Is a notification that my online banking password was recently changed something I should worry about?
If you did not change it, treat this as an urgent security incident — someone may have accessed your account and changed the credentials.
Last reviewed: 1 June 2026
Explanation
An unexpected password change notification from your bank is a serious warning sign. This can indicate that a scammer obtained your login credentials through phishing, credential stuffing, or data breach and has changed the password to lock you out. If the notification arrives by email or SMS and you are unsure whether it is genuine, do not click any link in it. Instead, immediately call your bank using the number on your card and report the situation. Ask them to freeze the account while the access is investigated. Change any other accounts that use the same password and enable two-factor authentication on all financial accounts.
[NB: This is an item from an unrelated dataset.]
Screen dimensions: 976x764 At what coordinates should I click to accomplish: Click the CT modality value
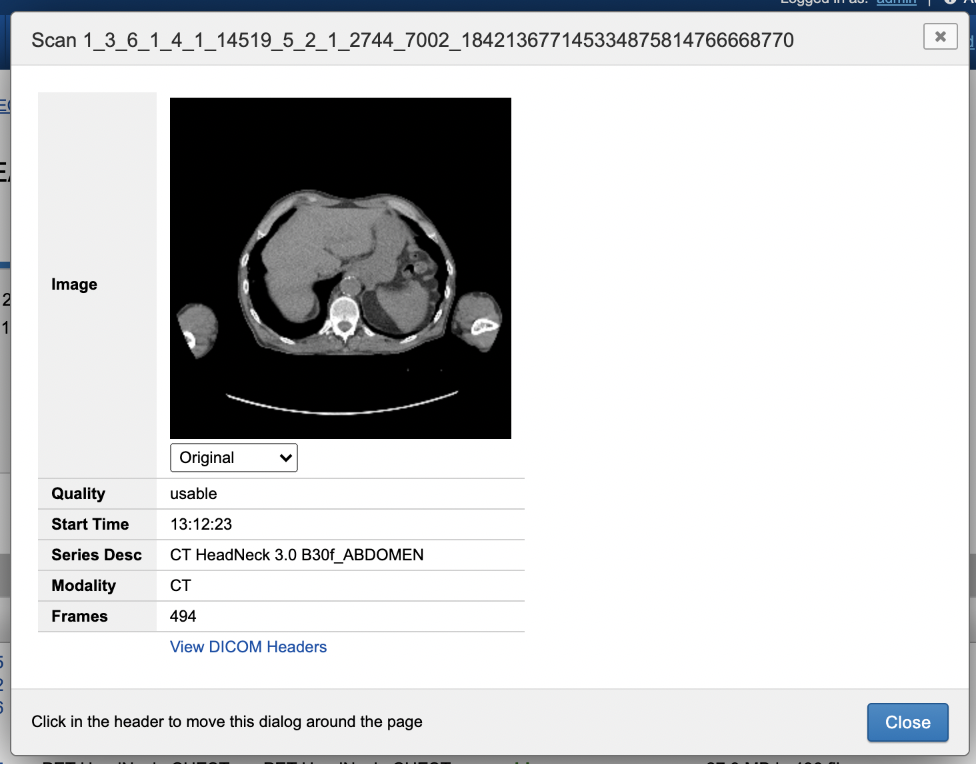click(x=180, y=586)

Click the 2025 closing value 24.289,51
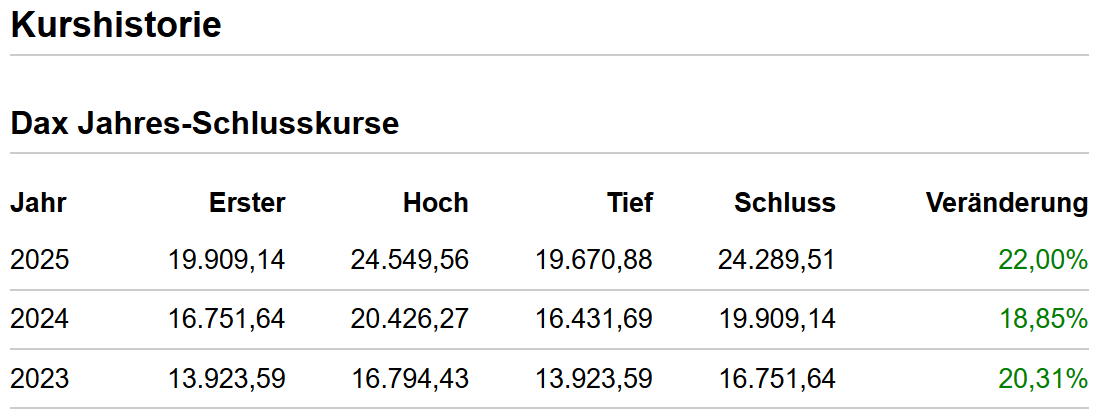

Prompt action can significantly limit the damage.
Common red flags
- Password change confirmation you did not initiate
- Bank notification followed by a call from 'fraud prevention' asking for your details
- Inability to log in to your account with your existing password
- Transaction alerts for payments you did not make
What to do now
- Call your bank immediately using the number on the back of your card
- Ask to freeze the account while access is investigated
- Change the email address password associated with your banking account
- Enable two-factor authentication on all financial and email accounts
Frequently asked questions
How did someone get my banking login in the first place?
Common routes include phishing emails, credential stuffing from breached third-party sites, or malware on your device. Change all passwords that match your banking password on other sites.